Selected extract:

## Begin

Philipp Laux (born 25 January 1973) is a German former footballer, now sports psychologist of Borussia Dortmund.

Playing career
Laux, who played as a goalkeeper, began his senior career in 1993, with Borussia Dortmund. After one year in their reserve team, he moved on to SSV Ulm, of the Regionalliga (level 3). In 1998 the club was promoted to the 2. Bundesliga, which they followed with an immediate promotion to the Bundesliga, the top tier of German football. They went straight back down, but Laux was a key player, the only player in the Ulm squad to play all 34 games that season, and managed to stay in the Bundesliga, rejoining Dortmund at the end of the year. He spent two years back at the Westfalenstadion, serving as reserve goalkeeper as the club won the German title, and reached the UEFA Cup final. He left for Eintracht Braunschweig in 2002, but suffered an injury which forced him to retire from the game.

## End

Data section:
## Begin

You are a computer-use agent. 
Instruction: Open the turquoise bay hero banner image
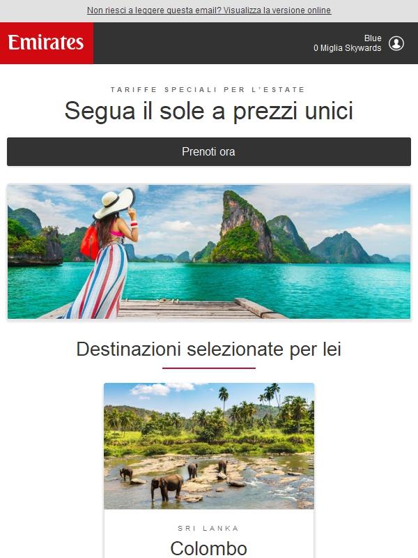(x=209, y=251)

## End

What is being asked: Rewrite the part of the passage on Philipp Laux that opens with the words containing "Playing career" and closes with "from the game.", replacing "goalkeeper" with "keeper". The material above is separate from the passage on Philipp Laux.

Written response:
Playing career
Laux, who played as a keeper, began his senior career in 1993, with Borussia Dortmund. After one year in their reserve team, he moved on to SSV Ulm, of the Regionalliga (level 3). In 1998 the club was promoted to the 2. Bundesliga, which they followed with an immediate promotion to the Bundesliga, the top tier of German football. They went straight back down, but Laux was a key player, the only player in the Ulm squad to play all 34 games that season, and managed to stay in the Bundesliga, rejoining Dortmund at the end of the year. He spent two years back at the Westfalenstadion, serving as reserve keeper as the club won the German title, and reached the UEFA Cup final. He left for Eintracht Braunschweig in 2002, but suffered an injury which forced him to retire from the game.